过氧麦角甾醇线粒体靶向衍生物体内外抗乳腺癌作用研究

Anti-breast cancer effect of a mitochondrion-targeted derivative of ergosterol peroxide in vitro and in vivo

研究过氧麦角甾醇线粒体靶向衍生物(Mito-EP)对乳腺癌的影响及作用机制。采用MTT法检测不同浓度Mito-EP(0、0.075、0.15、0.3、0.6、1.2、2.4μmol·L^(-1))作用于MDA-MB-231细胞后增殖抑制情况。将实验分为空白对照组,低、中、高浓度(0.15、0.3、0.6μmol·L^(-1))Mito-EP组及过氧麦角甾醇(EP)0.6μmol·L^(-1)组,培养48 h后,采用流式细胞术检测细胞凋亡率、活性氧水平、线粒体膜电位变化以及细胞周期分布,并在激光共聚焦显微镜下观察细胞凋亡、细胞活性氧及细胞线粒体膜电位变化;通过构建4T1皮下移植瘤模型体内验证Mito-EP对乳腺癌的抑制作用;采用Western blot法检测细胞及肿瘤组织内B淋巴细胞瘤-2基因(Bcl-2)、Bcl-2相关X蛋白(Bax)、细胞色素C(Cyt C)、cleaved caspase-7、cleaved caspase-9蛋白表达水平。结果表明,Mito-EP可呈浓度依赖性地降低MDA-MB-231细胞增殖率;与空白对照组相比,EP 0.6μmol·L^(-1)组细胞凋亡率、活性氧水平、线粒体膜电位变化不明显。与空白对照组相比,Mito-EP处理组细胞凋亡率明显增加(P<0.05);活性氧水平明显升高(P<0.05);线粒体膜电位明显降低(P<0.05);Bax、Cyt C、cleaved caspase-7、cleaved caspase-9蛋白表达显著上调,Bcl-2蛋白表达显著下调(P<0.05);肿瘤体积和质量明显减小。综上所述,Mito-EP可能通过激活线粒体凋亡途径促进乳腺癌细胞凋亡。
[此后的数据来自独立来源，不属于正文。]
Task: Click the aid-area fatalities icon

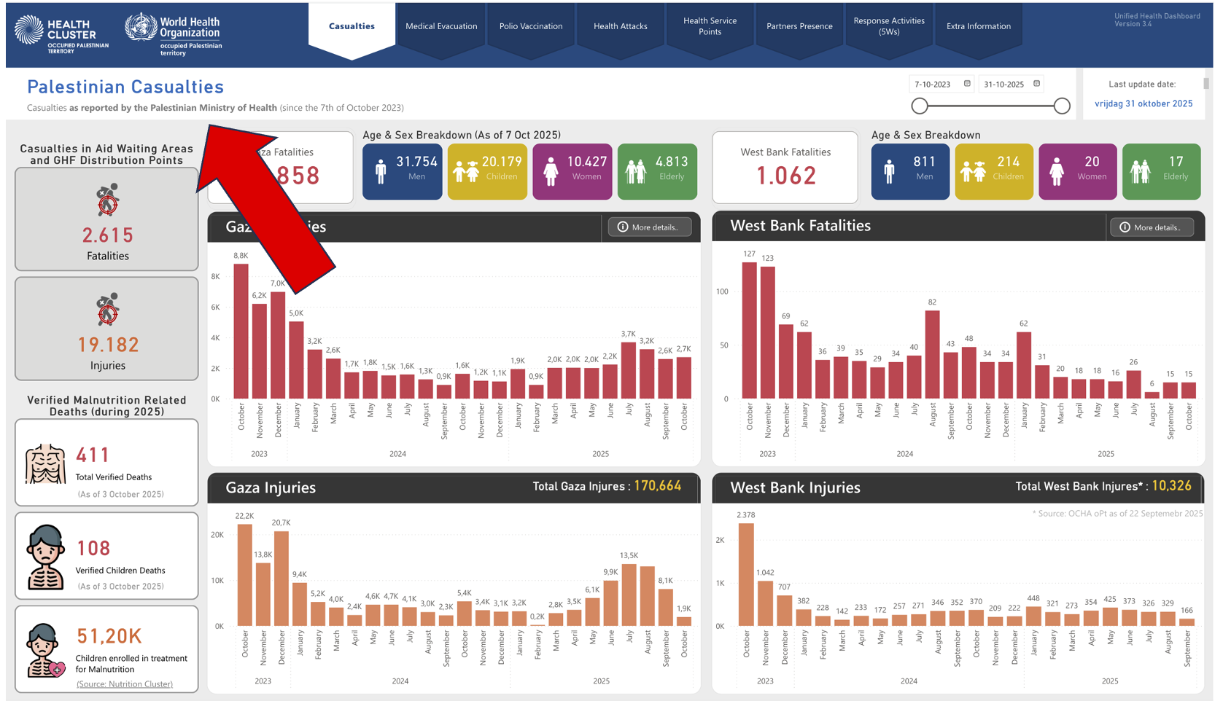Action: click(107, 200)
This study aims to explore the effect and mechanism of a mitochondrion-targeted derivative of ergosterol peroxide(Mito-EP)on breast cancer.The methyl thiazolyl tetrazolium(MTT)assay was employed to examine the proliferation of MDA-MB-231 cells treated with different concentrations(0,0.075,0.15,0.3,0.6,1.2,and 2.4μmol·L^(-1))of Mito-EP.Cells were grouped for treatment with water(blank control),low,medium,and high concentrations(0.15,0.3,and 0.6μmol·L^(-1))of Mito-EP,and ergosterol peroxide(EP)(0.6μmol·L^(-1)).After the cells were treated for 48 h,flow cytometry was employed to examine the apoptosis rate,reactive oxygen species(ROS)level,mitochondrial membrane potential,and cell cycle distribution,and the apoptosis,ROS,and mitochondrial membrane potential were observed by laser confocal microscopy.A mouse model bearing subcutaneous xenograft tumor was established by injecting 4T1 cell suspension and used to study the inhibitory effect of Mito-EP on breast cancer.Western blot was employed to determine the protein levels of B-cell lymphoma 2(Bcl-2),Bcl-2-associated X protein(Bax),cytochrome C(Cyt C),cleaved caspase-7,and cleaved caspase-9 in cells and the tumor tissue.The results showed that Mito-EP reduced the proliferation rate of MDA-MB-231 cells in a concentration-dependent manner.Compared with the blank control group,EP(0.6μmol·L^(-1))caused slight changes in the apoptosis rate,ROS level,and mitochondrial membrane potential.However,Mito-EP increased the apoptosis rate,elevated the ROS level,decreased mitochondrial membrane potential,up-regulated the protein levels of Bax,Cyt C,cleaved caspase-7,and cleaved caspase-9,and down-regulated the protein level of Bcl-2(all P<0.05).Moreover,Mito-EP reduced the tumor volume and weight.In summary,Mito-EP may promote apoptosis in breast cancer cells by activating the mitochondrial apoptosis pathway.